### HOW TO COMPLETE THIS TASK
From the first line to the last, write out the records below exactly as they appear.
○ ○ ○ ○ ○ ○ ○
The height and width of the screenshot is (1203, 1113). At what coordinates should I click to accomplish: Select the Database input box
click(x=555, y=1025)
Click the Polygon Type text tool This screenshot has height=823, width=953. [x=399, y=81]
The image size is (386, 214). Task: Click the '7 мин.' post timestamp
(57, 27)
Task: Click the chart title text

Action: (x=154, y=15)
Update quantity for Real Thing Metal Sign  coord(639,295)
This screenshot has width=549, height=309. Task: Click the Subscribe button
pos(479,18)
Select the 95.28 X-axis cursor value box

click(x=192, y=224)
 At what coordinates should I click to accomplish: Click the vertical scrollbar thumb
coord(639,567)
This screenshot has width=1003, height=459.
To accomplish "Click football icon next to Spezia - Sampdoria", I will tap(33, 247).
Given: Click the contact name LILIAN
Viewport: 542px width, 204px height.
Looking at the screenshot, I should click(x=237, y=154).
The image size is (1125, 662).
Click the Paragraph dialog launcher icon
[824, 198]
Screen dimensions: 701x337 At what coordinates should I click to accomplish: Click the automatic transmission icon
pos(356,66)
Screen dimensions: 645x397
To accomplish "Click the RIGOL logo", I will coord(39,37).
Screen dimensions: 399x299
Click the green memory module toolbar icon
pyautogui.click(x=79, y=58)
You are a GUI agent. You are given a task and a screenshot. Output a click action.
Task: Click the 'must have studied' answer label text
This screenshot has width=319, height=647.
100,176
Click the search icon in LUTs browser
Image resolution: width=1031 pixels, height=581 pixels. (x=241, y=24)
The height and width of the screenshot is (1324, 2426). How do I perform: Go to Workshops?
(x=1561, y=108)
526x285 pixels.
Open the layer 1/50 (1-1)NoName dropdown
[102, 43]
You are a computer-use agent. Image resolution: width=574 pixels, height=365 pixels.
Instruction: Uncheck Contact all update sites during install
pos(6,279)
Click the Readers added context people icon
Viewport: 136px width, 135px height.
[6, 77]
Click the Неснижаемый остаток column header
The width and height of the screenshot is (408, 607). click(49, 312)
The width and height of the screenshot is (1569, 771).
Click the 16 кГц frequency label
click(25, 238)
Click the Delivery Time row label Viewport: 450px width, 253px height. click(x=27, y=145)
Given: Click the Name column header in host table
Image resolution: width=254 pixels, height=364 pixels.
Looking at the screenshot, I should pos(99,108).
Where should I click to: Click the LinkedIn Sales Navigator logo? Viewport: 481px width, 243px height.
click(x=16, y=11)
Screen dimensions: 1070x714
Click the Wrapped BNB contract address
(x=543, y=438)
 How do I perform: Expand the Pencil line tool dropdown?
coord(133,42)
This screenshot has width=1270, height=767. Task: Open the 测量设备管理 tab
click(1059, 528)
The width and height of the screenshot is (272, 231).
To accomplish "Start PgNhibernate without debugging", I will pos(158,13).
○ ○ ○ ○ ○ ○ ○
### RESULT BELOW
The height and width of the screenshot is (1203, 1113). At what coordinates should I click to accomplish: Select the Database input box
click(x=555, y=1025)
Click the Polygon Type text tool This screenshot has height=823, width=953. [x=399, y=81]
The image size is (386, 214). Task: Click the '7 мин.' post timestamp
(57, 27)
Task: Click the chart title text

Action: (x=154, y=15)
Update quantity for Real Thing Metal Sign  coord(639,295)
This screenshot has width=549, height=309. Task: Click the Subscribe button
pos(479,18)
Select the 95.28 X-axis cursor value box

click(x=192, y=224)
 At what coordinates should I click to accomplish: Click the vertical scrollbar thumb
coord(639,567)
This screenshot has width=1003, height=459.
To accomplish "Click football icon next to Spezia - Sampdoria", I will tap(33, 247).
Given: Click the contact name LILIAN
Viewport: 542px width, 204px height.
Looking at the screenshot, I should click(x=237, y=154).
The image size is (1125, 662).
Click the Paragraph dialog launcher icon
[824, 198]
Screen dimensions: 701x337 At what coordinates should I click to accomplish: Click the automatic transmission icon
pos(356,66)
Screen dimensions: 645x397
To accomplish "Click the RIGOL logo", I will coord(39,37).
Screen dimensions: 399x299
Click the green memory module toolbar icon
pyautogui.click(x=79, y=58)
You are a GUI agent. You are given a task and a screenshot. Output a click action.
Task: Click the 'must have studied' answer label text
This screenshot has width=319, height=647.
100,176
Click the search icon in LUTs browser
Image resolution: width=1031 pixels, height=581 pixels. (x=241, y=24)
The height and width of the screenshot is (1324, 2426). How do I perform: Go to Workshops?
(x=1561, y=108)
526x285 pixels.
Open the layer 1/50 (1-1)NoName dropdown
[102, 43]
You are a computer-use agent. Image resolution: width=574 pixels, height=365 pixels.
Instruction: Uncheck Contact all update sites during install
pos(6,279)
Click the Readers added context people icon
Viewport: 136px width, 135px height.
[6, 77]
Click the Неснижаемый остаток column header
The width and height of the screenshot is (408, 607). click(49, 312)
The width and height of the screenshot is (1569, 771).
Click the 16 кГц frequency label
click(25, 238)
Click the Delivery Time row label Viewport: 450px width, 253px height. click(x=27, y=145)
Given: Click the Name column header in host table
Image resolution: width=254 pixels, height=364 pixels.
Looking at the screenshot, I should pos(99,108).
Where should I click to: Click the LinkedIn Sales Navigator logo? Viewport: 481px width, 243px height.
click(x=16, y=11)
Screen dimensions: 1070x714
Click the Wrapped BNB contract address
(x=543, y=438)
 How do I perform: Expand the Pencil line tool dropdown?
coord(133,42)
This screenshot has width=1270, height=767. Task: Open the 测量设备管理 tab
click(1059, 528)
The width and height of the screenshot is (272, 231).
To accomplish "Start PgNhibernate without debugging", I will pos(158,13).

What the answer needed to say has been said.